わたしは、幼い頃から炎が好きだ。人類が始めて手にした利器。それでいながら、ほんの少しの油断で、いかようにも命あるものを食い殺す獰猛な生き物。それが、今目の前で弱弱しく爆ぜる色の波に対する、わたしの揺らがない印象だ。幼い頃から安息を得ることが困難だったわたしは、社会を便利にすれども、使い方しだいで何より簡単に命を奪う炎というものの非情さが好きだった。

少しばかり興味をそそられたらしい彼が、身を乗り出す気配が機械越しに伝わってきた。『何と?』

話が戻ったらしい。話題が前後するどころか、時には主語すら抜けてしまうのは昔からの癖だ。長くは無くとも一時的に背を預けていた男だ、それくらい分かる。おそらく彼が興味を持ったのは、自分に対する影口の類なのだろう。

手元に広げられた書類の一つに目を落とし、すっかり書きなれてしまった偽名の形にペンを走らせながら、苦笑するように鼻で笑ってやった。

『傲慢で高飛車な、自己愛が強い亡命テロリスト』

『はは! 実力が伴わないくせに、自尊心が馬鹿に高い愚鈍どもの言いそうなこった。そういう奴ほど、あの世には持っていけない血統で話を付けたがる』

淡い光の中、滞留した空気を取り付けられた空調機が絶えずかき回している。ゆっくりと律動を繰り返す饐えた空気を思い切り吸い込んで、『笑い話に出来るのが、君のいい所だよ』とため息混じりに吐き出した。
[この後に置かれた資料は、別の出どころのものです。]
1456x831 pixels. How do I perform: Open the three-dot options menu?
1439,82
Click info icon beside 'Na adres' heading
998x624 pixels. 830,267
『よく考えてみると、さんざん君を貶したわたしも、いまや同じ亡命テロリストだ。理由やターゲットは違えどな』

『はっ、皮肉蹴散らしてただけだろ。貶したって程でもないさ。もっと口汚い奴は五万といる。それよりも俺としては、そんな薄汚い穴蔵に潜み続けているお前の意図が分からんね。まあ、行動しようにも出来ないんだろうけどな』

『……わたしには君のような思い切りも実行力もないんだよ。大切なものを、あっちに忘れてきたままだしな……取り返すまでは、にっちもさっちも。それよりむしろ、秘匿回線を使うことも無く、一般の回線でコンタクトをとってきた君のほうが理解に苦しむ。大体、喜んで自らの身を危険に晒す行為をしようとすら思わないな』

驚いたように息を呑む気配が伝わり、突如として別の言語が耳に届く。

「害が及ぶか、不安か?」

ここ数年で聞きなれた言語は、一瞬で意味を理解する。第二の言語となったその響きが、自ら望まずとも留まらねばならない世界の端、ニッポンのものであると感じる以前に、反射的に「別に」と返していた。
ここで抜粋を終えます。